She looked around more and found a handmaiden, frozen holding a tray of silver goblets. Her other hand was behind her head, frozen in the act of fixing her hair, fingers outstretched. Even the air inside the castle seemed frozen in stasis.

She heard the queen’s voice, seeming to come from nowhere and everywhere all at once. “This is your doing.”

So dependent was the castle upon her mother’s enchantment that it could not live in its absence. All who lived within its walls, cut off from the outside world, living in false peace, were frozen in time.

“In preparation for the Dark God’s arrival, there had to be people upon the land, for the Dark God takes sustenance from the evil in men’s hearts. Human greed and wickedness are my offerings to him.”
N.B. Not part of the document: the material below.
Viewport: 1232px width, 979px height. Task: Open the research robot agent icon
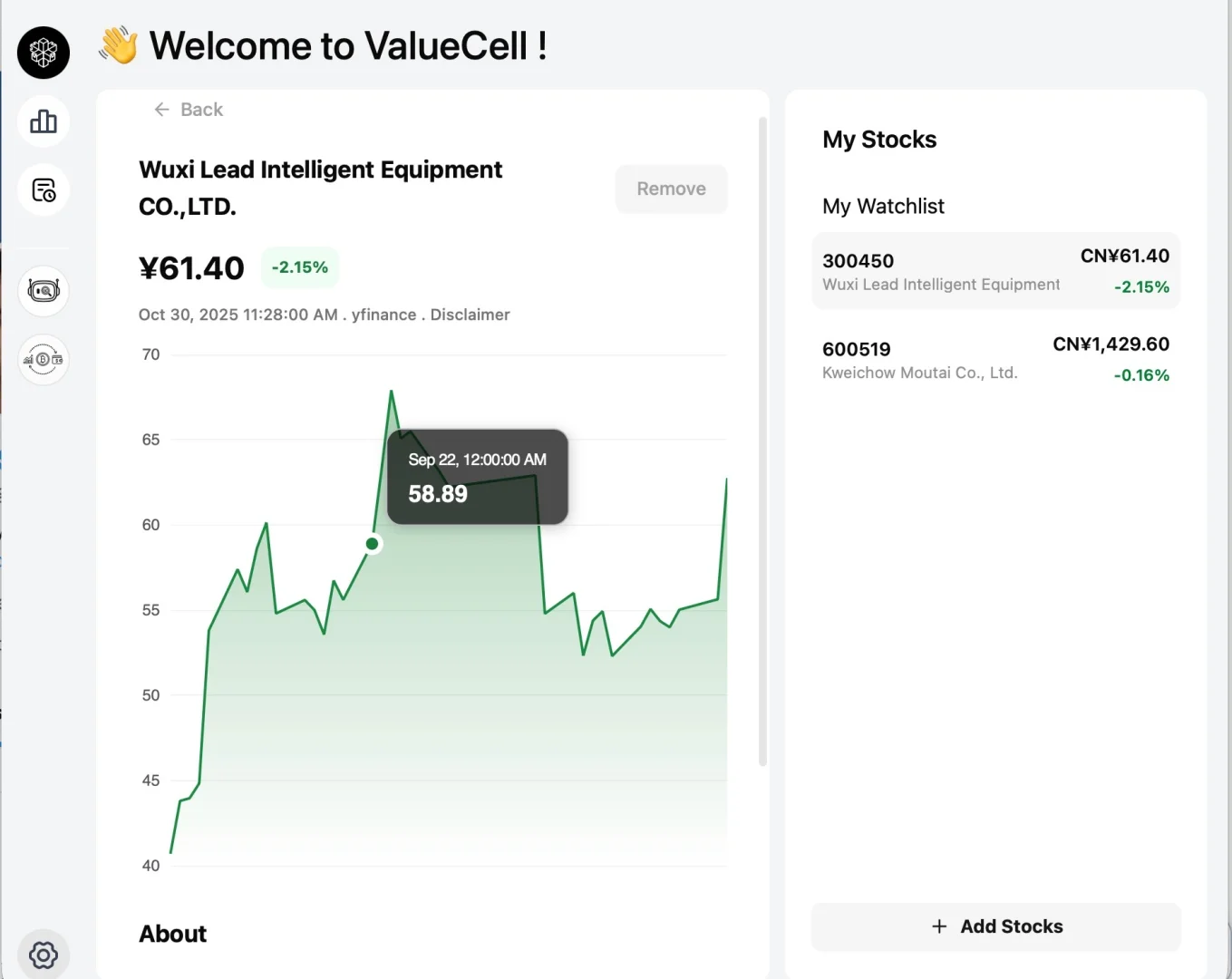coord(44,291)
Her mother had not struck sooner, wielding her powers to lay her enemies low, so that she might have a greater population to offer up to her god when the time came. Sacrifices were always fed handsomely until they were brought to the altar.
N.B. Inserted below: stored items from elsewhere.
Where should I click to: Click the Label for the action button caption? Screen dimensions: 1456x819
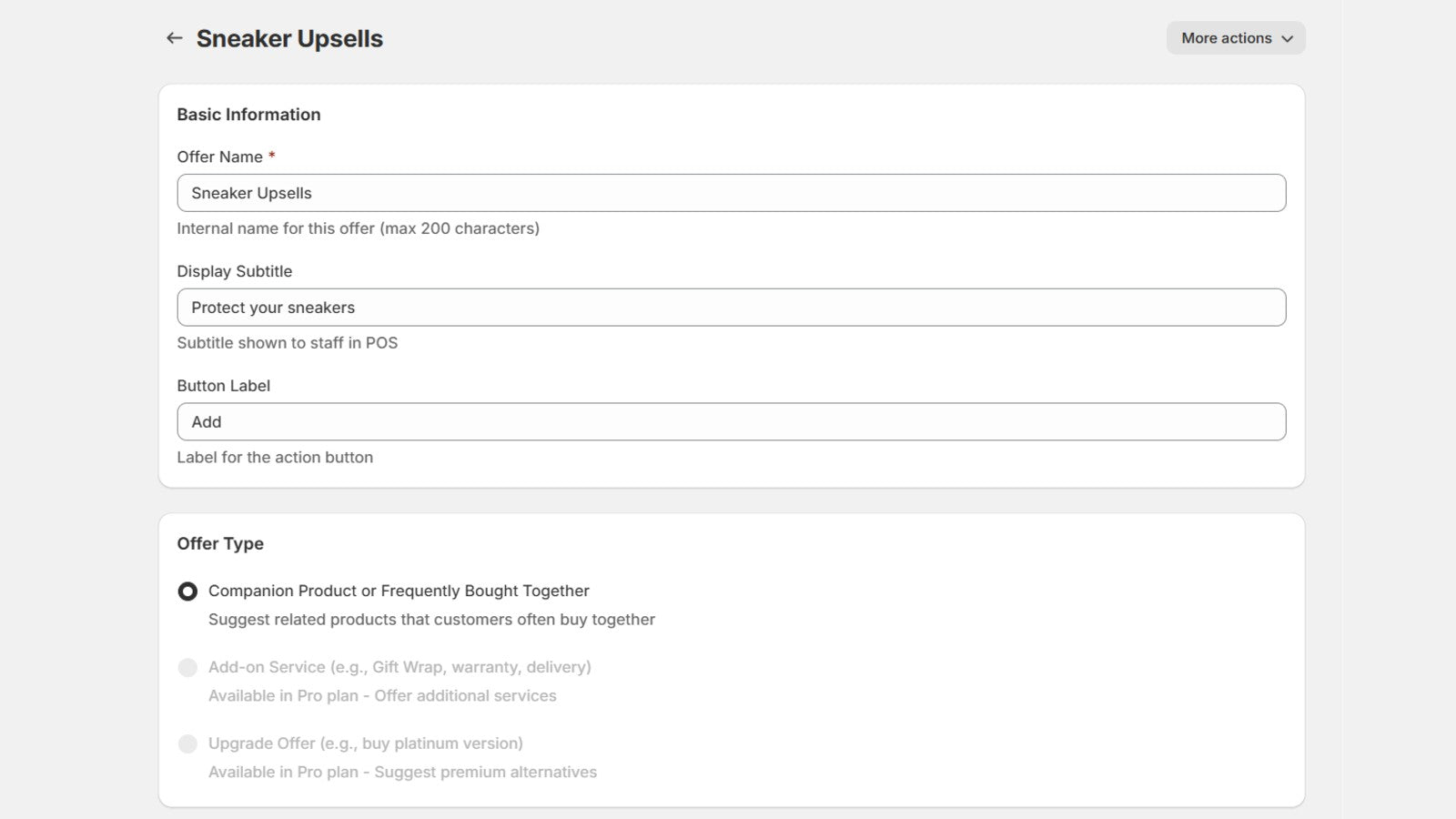tap(275, 457)
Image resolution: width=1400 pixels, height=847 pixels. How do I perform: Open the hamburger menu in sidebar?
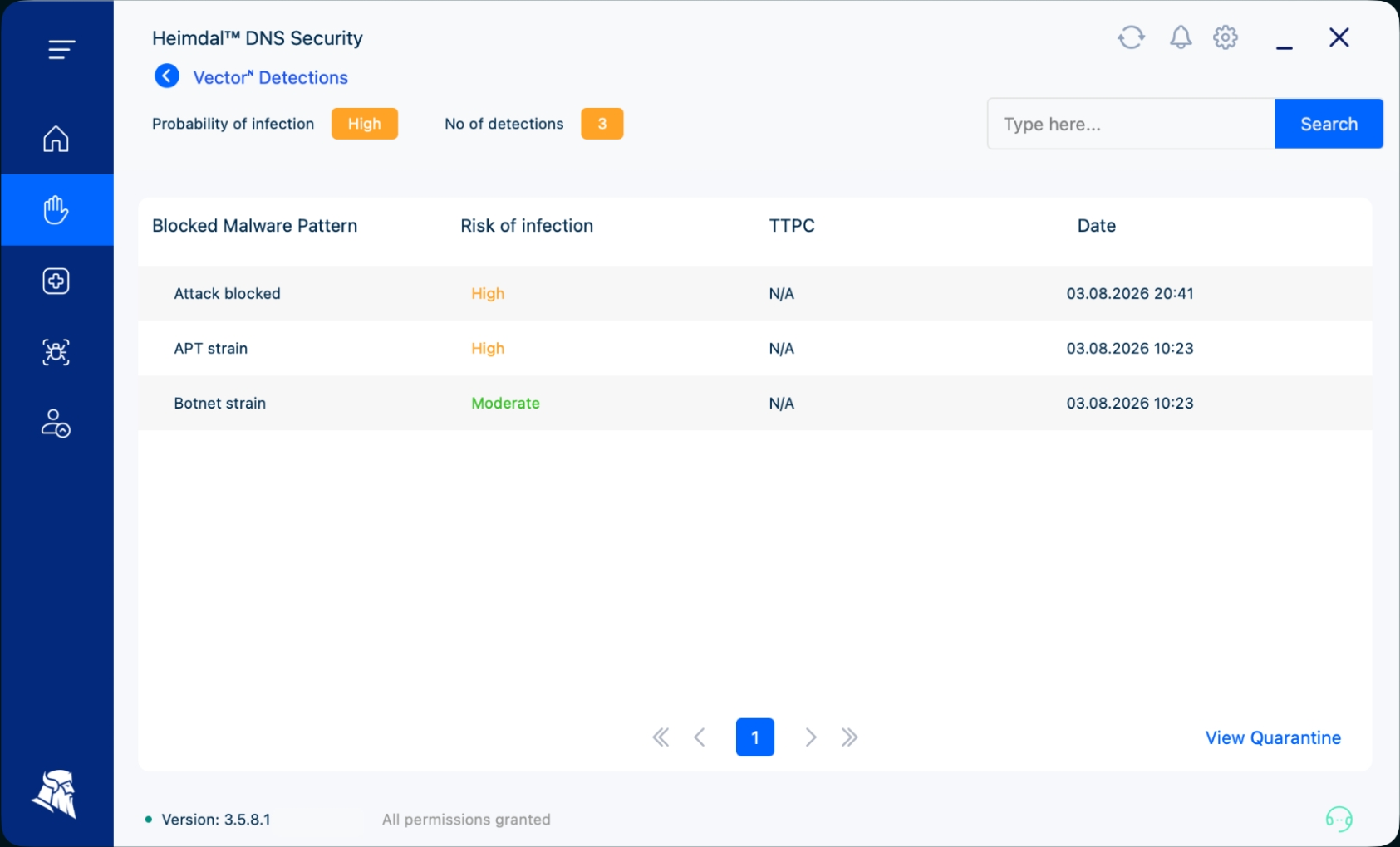tap(61, 50)
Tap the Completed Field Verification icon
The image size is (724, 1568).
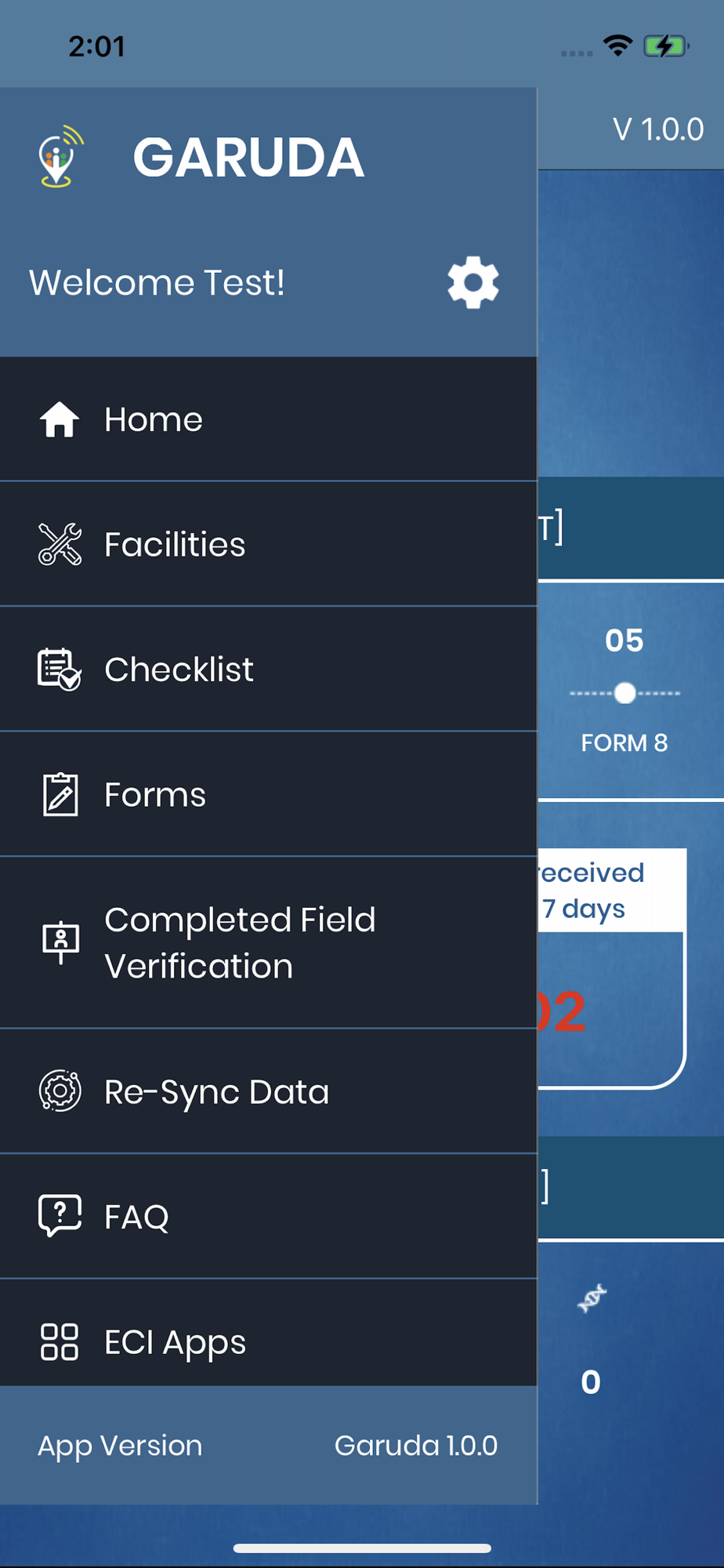(60, 943)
“Destroy me, and you destroy them,” the queen’s voice said in a low growl by her ear. Yorda felt a cold finger stroke the back of her neck. “But, should you repent and help me imprison that cursed book once again, I will replace the enchantment, and all will be as it was before. What wrong have these people done? Think on it, Yorda. To the ignorant, it does not matter what form their Creator takes. They care not whether they serve a god of light or of darkness, as long as their prosperity is ensured. One god is easily exchanged for another.”

At some point she had appeared directly behind Yorda, and now she stepped in close, enveloping her in an embrace—no different than when Yorda had been a child, sitting on her mother’s knee.

“Why must we argue over such things? Are we not mother and daughter?” Her voice was soothing now, tickling at Yorda’s ear.

Yorda looked down at the graceful curves of her mother’s arm, wrapped in delicate, near transparent black lace that only accented the whiteness of her skin. In that embrace, Yorda felt powerless and immature, her bones slender and fragile, her chest flat like a child’s. And yet, Yorda’s body still glowed with light. The energy that had flowed to her from the book coursed through her veins, illuminating her skin from within.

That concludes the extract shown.